Юрий Трифонов - Отблеск костра
Заключенные протестовали как могли, отказывались принимать пищу, выходить на прогулку, девять человек пытались покончить с собой. С детства запомнился мне рассказ Евгения Андреевича — не знаю, относится ли он к периоду Могилева или к периоду более позднего инквизитора, небезызвестного Дубяго, — о том, как голодали камерой уже неделю, все были без сил, экономили каждое движение, чтобы продлить борьбу. Начальство не шло на уступки. Один из заключенных не выдержал, говорит: «Товарищи, я больше не могу терпеть. Чтобы не сдаться и не подвести вас, разрешите мне покончить с собой». И вот, лежа на нарах, обессиленные, долго обсуждали вопрос: имеет ли он моральное право уйти от борьбы? Согласились, разрешили.
Русская каторга после пятого года — это история отчаяннейшей войны заключенных «политиков» за свое человеческое достоинство.
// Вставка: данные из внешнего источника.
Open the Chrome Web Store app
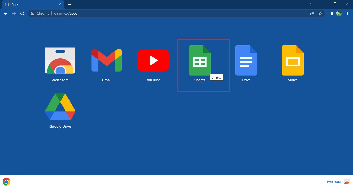Screen dimensions: 353x188 (x=60, y=60)
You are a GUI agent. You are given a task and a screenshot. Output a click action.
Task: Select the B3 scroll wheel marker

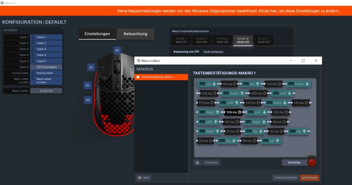(x=117, y=50)
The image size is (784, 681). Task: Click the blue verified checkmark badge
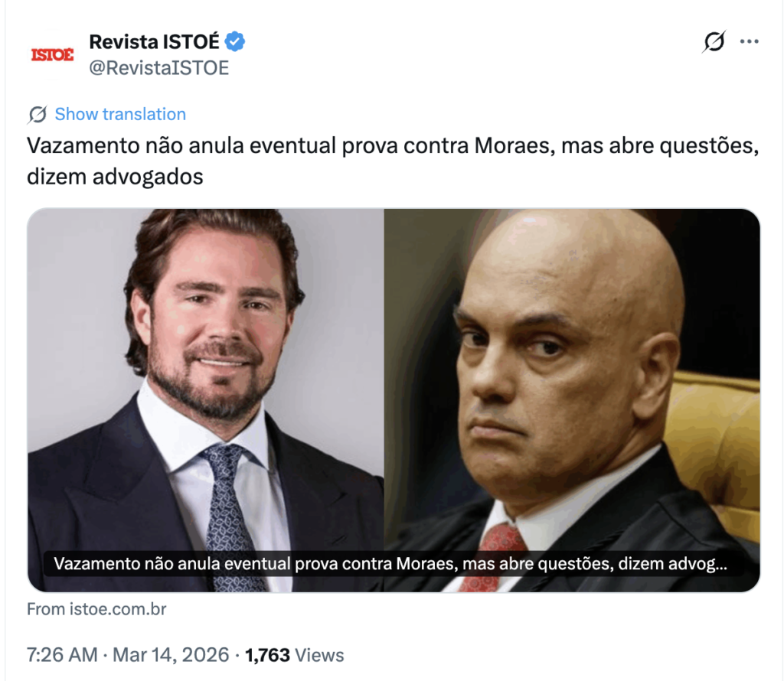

Сражения этой войны развертывались иногда на таких незначительных плацдармах, из-за таких ничтожных поводов, которые сейчас покажутся пустяками. Но из-за них люди шли на смерть, убивали тюремщиков, убивали себя. Каторжане непрерывно против чего-то протестовали: против того, что начальство обращалось к ним на ты, против требования тюремщиков приветствовать их словами «Здравия желаю» и снимать шапки (некоторые в лютый мороз нарочно выходили на прогулку без шапок, за что получали карцер), против телесных наказаний, против насильственной стрижки волос, протестовали против «подаванцев», то есть подававших прошения с просьбой о помиловании и снижении сроков, и против тех, кто надеялся на царскую милость по случаю трехсотлетия Романовых.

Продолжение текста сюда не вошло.